Er hat uns gleich eingeladen zu sich ins Haus und wir saßen dann dort gemütlich zusammen. Veronika kam dann auch noch herüber und so haben wir einiges über den Besitzer und die Gegend erfahren. Das Land hier in der gesamten Bucht gehört ihm, sogar der Strand ist in Privatbesitz. Dies ist nicht üblich in Chile, er ist der einzige Besitzer von Strand. Normalerweise endet der private Besitz vor dem Strand und der Strand ist öffentlich. Hinter seinem Land fängt gleich der Nationalpark an, ebenso die vorgelagerte Insel ist Nationalpark und auch der Küstenabschnitt gegenüber ist geschützter Bereich. Da darf weder getaucht noch gefischt werden. Dies interressiert die Salmoneras-Besitzer aber nicht. Sie bauen dort ihre Lachsfarm auf – weil einfach nicht kontrolliert wird. Daher auch die diversen Arbeitsschiffe, die vor Anker liegen. Das sind Arbeiter, die auf den Salmoneras arbeiten. Und die Häuser, die hier stehen waren früher die Unterkünfte für die Taucher, die auf den Salmoneras gearbeitet haben. Er hat diesen Landabschnitt vom Staat gekauft und baut sich die Häuser nun seinen Wünschen entsprechend aus und um, um hier ein einfaches Leben ab von Städten und Menschen zu führen. Und Veronika darf einen Teil davon nutzen und hilft dabei, das Land zu bewirtschaften und herzurichten. Für den morgigen Tag z.B. steht die Schlachtung eines Stieres an. Da hier früher die Arbeiter gewohnt haben, haben sie noch den Luxus, daß zweimal in der Woche eine Fähre vorbeikommt und hier auch anlandet, wenn dies gewünscht oder benötigt wird.

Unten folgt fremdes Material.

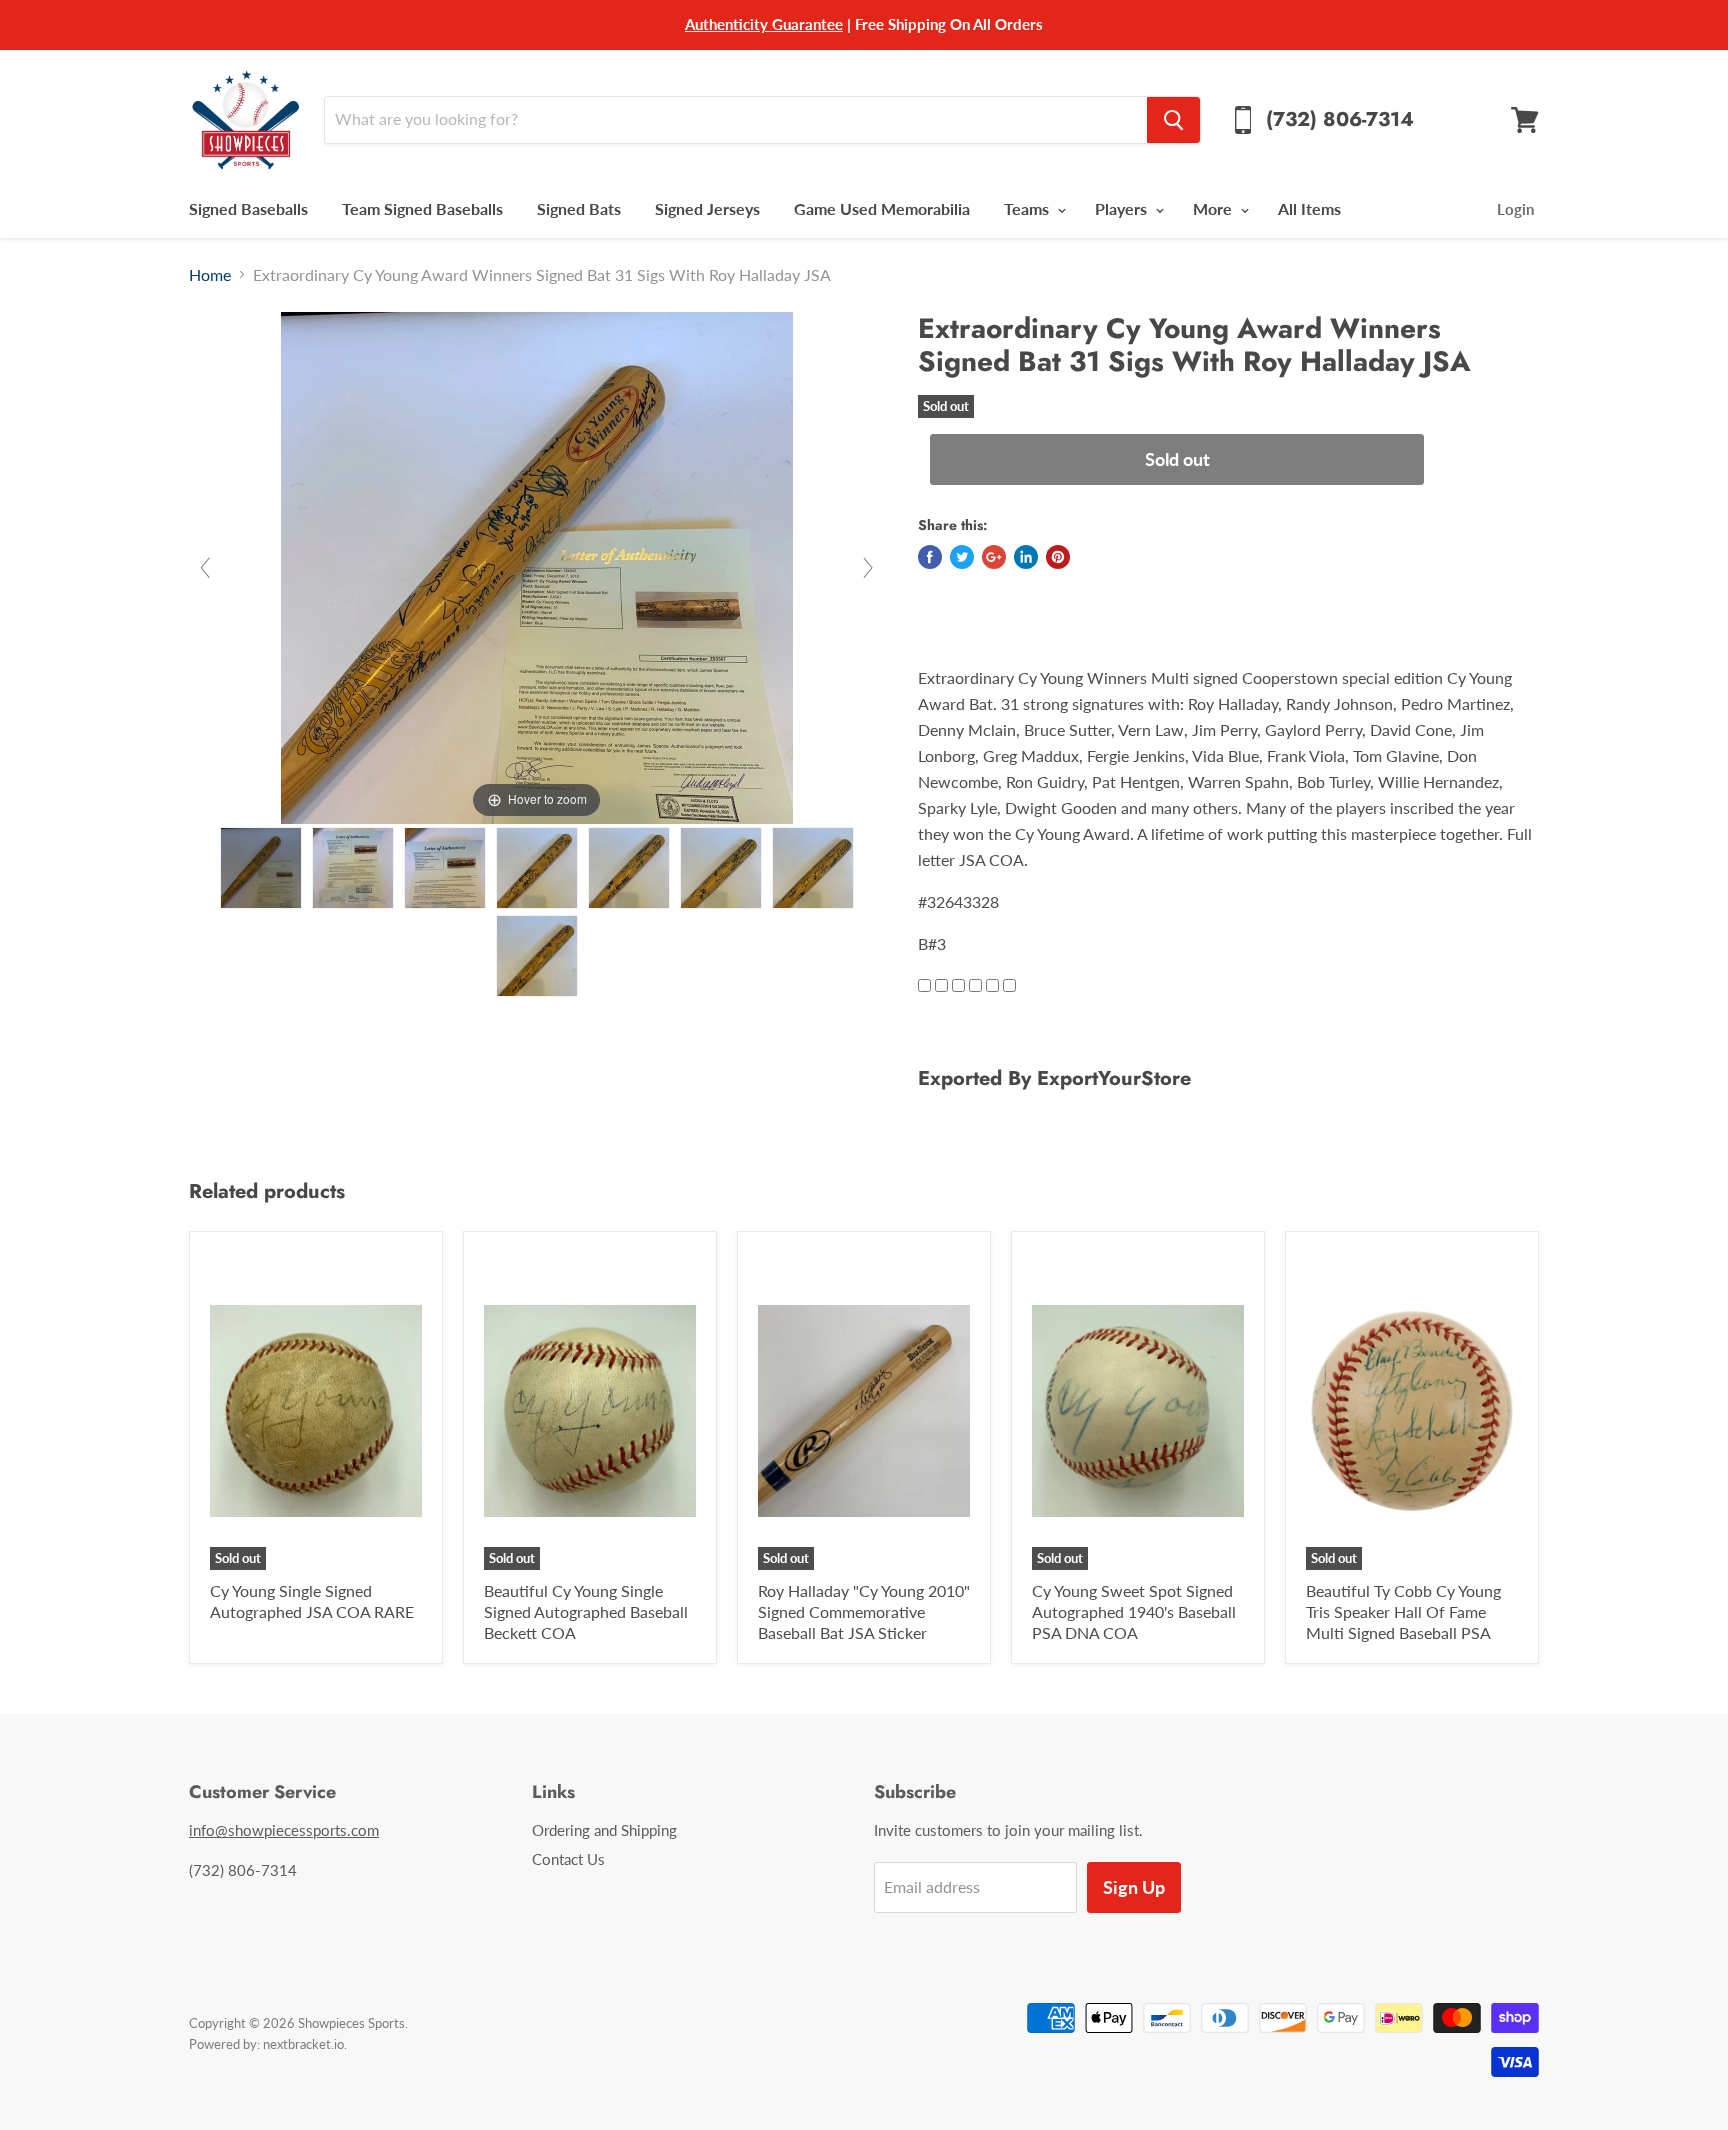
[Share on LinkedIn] (1026, 557)
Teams (1028, 208)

Gerne wären wir hier noch einige Tage geblieben und hätten etwas mitgeholfen, nur um von diesem einfachen Leben etwas mehr zu erfahren. Doch leider müssen wir uns wieder verabschieden, um am nächsten Morgen wieder zeitig aufzubrechen. In den Genuß, das Haus von Veronika zu sehen, kamen wir natürlich auch nicht mehr….

Am Sonntag hieß es dann wirklich zeitig um 7 Uhr „Anker auf“. Es liegt ein weiter Weg vor uns. Und es war wie vorhergesagt ein schöner Tag mit Sonnenschein, blauem Himmel und Sicht auf die hinter uns liegenden Berg- und Vulkangipfel. Endlich sieht man mal was!!! Die Dünung war noch angenehm und kurzzeitig war auch reines Segeln möglich. Doch leider war der Wind etwas zu schwach auf der Brust, damit die Segel in der Dünung wirklich gut stehen und nicht das Schlagen anfangen. Daher war es ein mehrfaches Segel setzen und Motor an und aus. Nach 58 Seemeilen und 10,5 Stunden Fahrt hieß es dann „Anker ab“ in Puerto Quellon auf Chiloe.

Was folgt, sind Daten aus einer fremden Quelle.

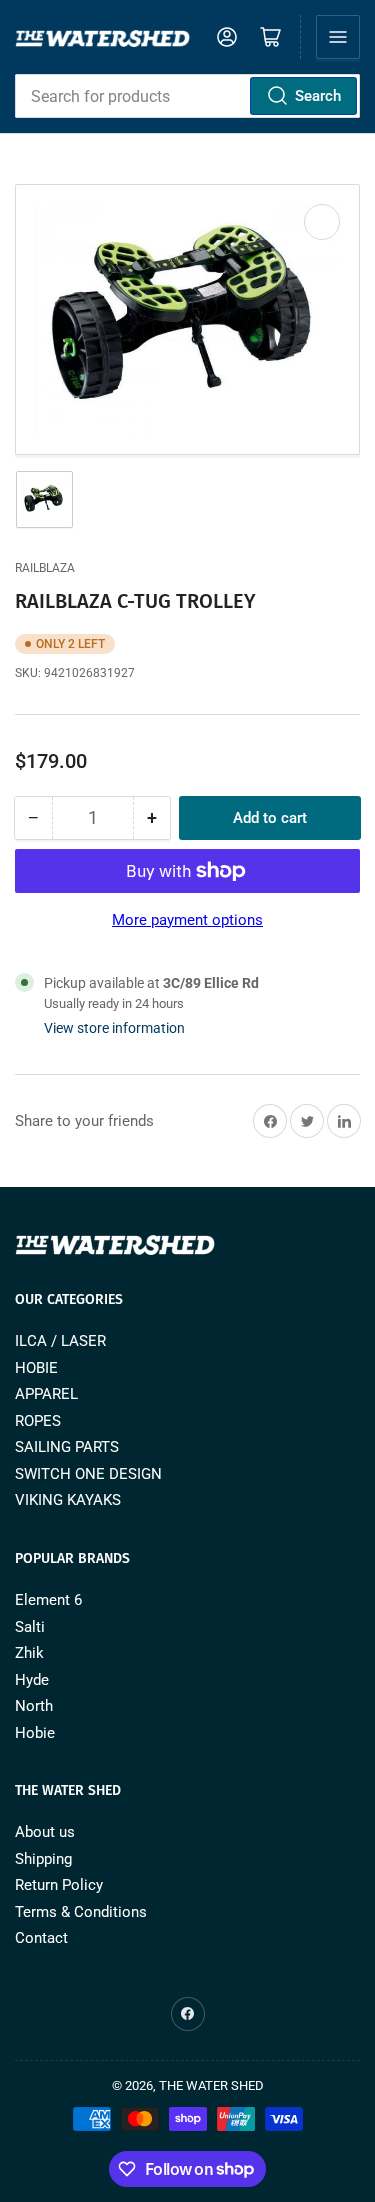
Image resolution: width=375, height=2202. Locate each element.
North (34, 1706)
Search (318, 96)
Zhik (29, 1653)
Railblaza (45, 568)
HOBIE (36, 1368)
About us (45, 1832)
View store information (114, 1028)
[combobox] (187, 96)
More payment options (187, 920)
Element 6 (48, 1600)
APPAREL (46, 1394)
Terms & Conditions (81, 1912)
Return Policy (59, 1885)
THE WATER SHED (211, 2085)
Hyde (32, 1680)
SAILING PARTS (67, 1447)
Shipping (43, 1859)
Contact (41, 1938)
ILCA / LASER (60, 1341)
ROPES (38, 1421)
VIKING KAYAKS (68, 1500)
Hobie (35, 1733)
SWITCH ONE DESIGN (88, 1474)
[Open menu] (338, 37)
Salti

Anker ist gefallen in Quellon mit Blick auf die Anden – hier der Vulkan Corcovado

Mit Ankunft in Chiloe hat sich das Landschaftsbild auch komplett geändert: von der unberührten Natur und den Berggipfeln, die von den rauhen Naturgewalten gekennzeichnet sind, hin zu einer weichen Hügellandschaft. Erhöhungen, die kaum über die 200 Höhenmeter reichen, alles Grün, alles bewaldet mit Wiesen dazwischen, hier und da stehen immer wieder Häuser oder kleinere Siedlungen. Man merkt einfach direkt, daß hier wieder mehr Menschen leben, weil wohl auch einfacher als der unzugänglichen Natur der Bergwelt etwas abzuringen…

Quellon, ein 13000-Einwohner-Ort, der vom Fischfang lebt. Entsprechend viele Fischerboote liegen im Hafen und wir verziehen uns ganz ans Ende der Bucht, um nicht permanent von vorbeifahrenden Booten durchgeschaukelt zu werden. So ist der Weg mit Fred zum Pier zwar länger, aber vor Anker viel angenehmer. Unsere direkten Nachbarn sind ein paar Seelöwen, die auf einer kleinen Plattform liegen. Von Ulf kam dann auch noch die Frage, ob wir denn noch mal an Land gehen werden, er würde natürlich nach so einem langen Tag und wenn wir schon in einer Stadt sind, gerne zum Essen gehen. Na klar, also Fred gesattelt und an die Pier gefahren. Hier sind die Fischer alle mit dem Abladen ihrer Boote beschäftigt und wir legen uns neben die ganzen kleinen Ruderbooten, mit denen die Fischer zu ihren großen Booten an den Bojen fahren, an den Pier.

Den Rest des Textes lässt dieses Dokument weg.